What I gathered from reading those papers + some more is that textual feedback, i.e. using a LLM to reason about how to carry out a step of the optimization process is what allows to give structure to the search space.

sgt101 · 2025-06-04T21:15:50 1749071750

Super interesting.

I will have to read it - I will be looking to figure out if the tasks that they are working on significant/realistic? And are the improvements that they are finding robust?

Xmd5a · 2025-06-05T13:00:05 1749128405

The tasks these methods are tackling are generally significant and realistic. Think complex QA like HotPotQA or Google-Proof QA, math reasoning (GSM8K), coding challenges, and even agentic systems. It's not just about toy problems anymore.

Are the improvements robust? It's an evolving space, but the big win seems to be for smaller, open-source LLMs. These techniques can genuinely uplift them to near the performance of larger, proprietary models, which is massive for cost reduction and accessibility. For already SOTA models, the headline metric gains might be smaller single-digit percentages on very hard tasks, but this often translates into crucial improvements in reliability and the model's ability to follow complex instructions accurately.

"Textual gradient"-like mechanisms (or execution traces, or actual gradients over reasoning as in some newer work ) are becoming essential. Manually fine-tuning complex prompt workflows or prompts with many distinct nodes or components just doesn't scale. These automated methods provide a more principled and systematic approach to guide and refine LLM behavior.

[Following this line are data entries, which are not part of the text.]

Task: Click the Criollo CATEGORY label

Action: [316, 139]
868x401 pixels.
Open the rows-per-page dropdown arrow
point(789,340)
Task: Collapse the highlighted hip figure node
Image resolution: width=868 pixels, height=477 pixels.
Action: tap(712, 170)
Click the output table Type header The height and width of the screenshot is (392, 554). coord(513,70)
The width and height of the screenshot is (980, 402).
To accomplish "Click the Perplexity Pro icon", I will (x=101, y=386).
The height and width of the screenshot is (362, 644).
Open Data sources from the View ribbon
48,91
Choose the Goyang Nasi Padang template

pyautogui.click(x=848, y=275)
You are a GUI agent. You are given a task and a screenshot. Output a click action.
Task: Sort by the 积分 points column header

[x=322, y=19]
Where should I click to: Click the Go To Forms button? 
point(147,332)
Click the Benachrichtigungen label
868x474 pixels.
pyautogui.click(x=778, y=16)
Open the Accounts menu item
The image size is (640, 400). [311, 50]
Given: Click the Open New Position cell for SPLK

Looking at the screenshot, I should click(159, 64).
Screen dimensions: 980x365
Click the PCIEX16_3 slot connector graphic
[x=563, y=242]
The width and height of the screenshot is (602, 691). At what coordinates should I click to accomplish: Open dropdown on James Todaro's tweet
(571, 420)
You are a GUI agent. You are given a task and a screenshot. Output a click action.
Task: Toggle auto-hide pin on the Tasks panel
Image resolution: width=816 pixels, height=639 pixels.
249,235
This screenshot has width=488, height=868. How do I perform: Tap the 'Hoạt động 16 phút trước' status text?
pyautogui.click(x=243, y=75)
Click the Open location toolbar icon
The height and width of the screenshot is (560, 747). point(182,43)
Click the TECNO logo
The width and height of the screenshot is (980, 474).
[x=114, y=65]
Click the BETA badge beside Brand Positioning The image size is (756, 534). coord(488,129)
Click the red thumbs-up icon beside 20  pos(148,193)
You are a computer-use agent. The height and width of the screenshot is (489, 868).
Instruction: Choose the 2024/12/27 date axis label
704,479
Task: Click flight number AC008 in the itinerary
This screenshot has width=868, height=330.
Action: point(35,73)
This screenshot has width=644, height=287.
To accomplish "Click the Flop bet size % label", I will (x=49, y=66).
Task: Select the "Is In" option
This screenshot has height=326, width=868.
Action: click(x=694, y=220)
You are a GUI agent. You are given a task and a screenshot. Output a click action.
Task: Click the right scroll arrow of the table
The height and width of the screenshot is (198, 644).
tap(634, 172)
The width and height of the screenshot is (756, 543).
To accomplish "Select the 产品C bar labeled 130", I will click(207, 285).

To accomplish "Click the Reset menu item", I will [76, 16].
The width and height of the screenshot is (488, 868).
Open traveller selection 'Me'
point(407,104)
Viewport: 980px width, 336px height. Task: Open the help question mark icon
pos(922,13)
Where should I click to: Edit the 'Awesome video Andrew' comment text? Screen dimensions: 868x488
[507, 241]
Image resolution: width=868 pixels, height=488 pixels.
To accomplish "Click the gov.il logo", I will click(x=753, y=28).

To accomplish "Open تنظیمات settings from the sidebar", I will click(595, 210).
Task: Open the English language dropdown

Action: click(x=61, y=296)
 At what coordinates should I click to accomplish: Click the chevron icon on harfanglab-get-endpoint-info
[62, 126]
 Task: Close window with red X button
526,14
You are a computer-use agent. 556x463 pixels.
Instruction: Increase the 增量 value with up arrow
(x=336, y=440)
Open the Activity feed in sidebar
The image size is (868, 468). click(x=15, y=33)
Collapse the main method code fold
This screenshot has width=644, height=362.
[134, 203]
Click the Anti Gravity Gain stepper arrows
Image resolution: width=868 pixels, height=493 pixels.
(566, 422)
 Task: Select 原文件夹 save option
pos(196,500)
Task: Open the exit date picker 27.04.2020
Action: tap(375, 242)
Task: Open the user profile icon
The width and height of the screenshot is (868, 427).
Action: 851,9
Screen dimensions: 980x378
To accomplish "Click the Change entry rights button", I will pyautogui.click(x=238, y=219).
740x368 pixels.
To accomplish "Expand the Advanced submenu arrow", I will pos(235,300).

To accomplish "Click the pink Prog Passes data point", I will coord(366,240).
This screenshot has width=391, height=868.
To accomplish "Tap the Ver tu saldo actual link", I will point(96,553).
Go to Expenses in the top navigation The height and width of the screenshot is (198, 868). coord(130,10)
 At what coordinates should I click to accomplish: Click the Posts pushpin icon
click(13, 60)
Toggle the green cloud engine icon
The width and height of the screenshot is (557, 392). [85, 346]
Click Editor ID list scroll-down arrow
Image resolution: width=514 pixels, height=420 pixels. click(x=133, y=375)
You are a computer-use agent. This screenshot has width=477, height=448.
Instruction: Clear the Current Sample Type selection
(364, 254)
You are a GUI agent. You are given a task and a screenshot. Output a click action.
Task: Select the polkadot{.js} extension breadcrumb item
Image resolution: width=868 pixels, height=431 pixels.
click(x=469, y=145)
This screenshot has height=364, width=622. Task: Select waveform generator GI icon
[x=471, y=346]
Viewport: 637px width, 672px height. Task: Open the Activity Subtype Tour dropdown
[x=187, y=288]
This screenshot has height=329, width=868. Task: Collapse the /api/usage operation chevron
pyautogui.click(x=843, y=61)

So, less "spectacular" gains on the absolute hardest tasks with the biggest models, yes, but still valuable. More importantly, it's a powerful optimization route for making capable AI more efficient and accessible. And critically, it's shifting prompt design from a black art to a more transparent, traceable, and robust engineering discipline. That foundational aspect is probably the most significant contribution right now.